PKS: Kereta Api Kalimantan Mangkrak, IKN Pun Berpotensi Sama

MUS • Tuesday, 25 Jan 2022 - 18:08 WIB

Jakarta - Anggota DPR RI dari Fraksi PKS, Suryadi Jaya Purnama menanggapi rencana pembangunan moda transportasi kereta api trans Kalimantan yang terpaksa harus tertunda.

Hal ini, kata Suryadi, karena Pemerintah Rusia telah memutuskan untuk mundur dari rencana pembangunan rel kereta api trans-Kalimantan. Padahal dana yang telah dikeluarkan tidaklah sedikit.

“Russian Railways telah menginvestasikan 18 juta rubel atau Rp 3,3 miliar untuk pengembangan awal proyek ini dan Pemprov Kalimantan Timur telah mengalokasikan APBD untuk cost of living dan biaya tempat tinggal 150 mahasiswa Kalimantan Timur untuk studi teknik perkeretaapian di Rusia agar setelah lulus memegang operasional kereta api trans Kalimantan ini,” papar pria yang akrab disapa SJP ini.

Proyek ini pun, lanjut SJP, oleh Pemerintah telah dikeluarkan dari daftar Proyek Strategis Nasional pada tahun 2018 dengan alasan PT. Kereta Api Borneo (KAB) sebagai pemrakarsa tidak mampu menunjukan rencana aksi dan upaya tindak lanjut kemajuan proyek yang jelas. PT. KAB sendiri merupakan anak perusahaan perusahaan kereta api Rusia, Russian Railways (RZD).

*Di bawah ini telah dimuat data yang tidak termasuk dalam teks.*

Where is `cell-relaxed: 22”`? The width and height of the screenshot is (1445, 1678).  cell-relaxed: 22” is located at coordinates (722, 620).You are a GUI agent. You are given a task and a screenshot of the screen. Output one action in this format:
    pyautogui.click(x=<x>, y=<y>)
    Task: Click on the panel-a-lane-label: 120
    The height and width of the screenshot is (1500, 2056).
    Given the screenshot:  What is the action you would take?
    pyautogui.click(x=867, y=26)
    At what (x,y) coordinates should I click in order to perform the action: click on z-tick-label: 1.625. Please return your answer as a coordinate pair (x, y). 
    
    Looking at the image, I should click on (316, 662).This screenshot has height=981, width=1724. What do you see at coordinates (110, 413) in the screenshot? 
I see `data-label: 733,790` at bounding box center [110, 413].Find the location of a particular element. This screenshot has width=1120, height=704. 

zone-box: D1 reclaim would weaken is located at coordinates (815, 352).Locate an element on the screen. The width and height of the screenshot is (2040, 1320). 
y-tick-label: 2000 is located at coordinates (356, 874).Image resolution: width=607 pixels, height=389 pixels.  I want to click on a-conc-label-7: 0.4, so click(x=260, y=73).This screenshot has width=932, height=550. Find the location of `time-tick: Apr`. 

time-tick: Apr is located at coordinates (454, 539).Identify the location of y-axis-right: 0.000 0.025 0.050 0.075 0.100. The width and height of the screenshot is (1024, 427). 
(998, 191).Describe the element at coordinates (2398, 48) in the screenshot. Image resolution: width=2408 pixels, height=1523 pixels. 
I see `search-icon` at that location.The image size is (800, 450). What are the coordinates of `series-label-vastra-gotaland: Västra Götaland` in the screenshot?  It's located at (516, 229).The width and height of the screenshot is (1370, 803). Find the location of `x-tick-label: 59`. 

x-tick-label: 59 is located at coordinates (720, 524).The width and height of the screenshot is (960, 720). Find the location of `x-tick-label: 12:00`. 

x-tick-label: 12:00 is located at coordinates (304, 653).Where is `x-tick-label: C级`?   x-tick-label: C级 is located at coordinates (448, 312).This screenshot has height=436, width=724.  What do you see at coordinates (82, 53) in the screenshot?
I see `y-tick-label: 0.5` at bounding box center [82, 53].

“Proyek dengan nilai investasi Rp 53,3 triliun itu merupakan proyek kereta api batu bara single track sepanjang 203 kilometer mulai dari Kubar, Paser, PPU hingga Balikpapan,” jelas Anggota Komisi V DPR RI ini.

Beberapa infrastruktur penunjang, kata SJP, yang merupakan satu kesatuan dengan proyek kereta api ini diantaranya adalah stasiun, jetty batu bara, pelabuhan, dan PLTU dengan kapasitas 15 mega watt (MW).

“Dengan adanya moda transportasi kereta api dapat mengurangi biaya distribusi dan waktu tempuh sehingga pada akhirnya dapat meningkatkan kapasitas produksi perusahaan pertambangan,” tandasnya.

Namun demikian, imbuh SJP, proyek ini kemudian mandek karena karena belum disepakatinya perubahan status yang akan memungkinkan PT KAB mengangkut penumpang dan barang non-afiliasi seperti minyak kelapa sawit dan kayu.

“Hal ini dibutuhkan agar proyek menjadi lebih layak secara investasi. Sedangkan jika diubah statusnya untuk angkutan penumpang, maka Pemerintah menawarkan untuk bekerjasama dengan PT. KAI, karena perusahaan asing tidak boleh memiliki 100 persen kepemilikan kereta penumpang,” ujar SJP.

Duta Besar Rusia untuk Indonesia, Lyudmila Vorobieva juga mengatakan pada kesempatan yang berbeda bahwa Pemerintah Rusia memutuskan untuk mundur dari rencana proyek ini karena bertabrakan dengan rencana pemerintah Indonesia untuk memindahkan ibu kota ke Kalimantan.

“Memperhatikan kondisi tersebut, FPKS memandang Pemerintah perlu lebih cermat dalam merencanakan sebuah proyek agar tidak menjadi mangkrak, sebab bisa jadi ada pihak-pihak yang sudah mengeluarkan biaya. Sehingga perencanaan yang matang diperlukan agar jangan sampai ada pihak yang merasa dirugikan. Dalam hal ini, proyek kereta api Kalimantan merupakan contoh proyek yang mangkrak akibat kurang matangnya perencanaan,” cetus Anggota DPR RI dari Dapil NTB ini.

Proyek lainnya, tambah SJP, seperti proyek kereta cepat Jakarta-Bandung juga menjadi contoh bahwa perencanaan yang buruk dapat berakibat pada membengkaknya biaya investasi yang pada akhirnya dapat mempengaruhi kelayakan investasi.

“FPKS melihat gelagat yang sama pada proyek IKN, sehingga FPKS memperingatkan Pemerintah jangan sampai proyek IKN yang sama-sama berlokasi di Kaltim juga menjadi mangkrak karena perencanaan yang kurang matang karena proyek IKN ini terkesan sangat tergesa-gesa,” tutup Tim Pansus UU IKN ini.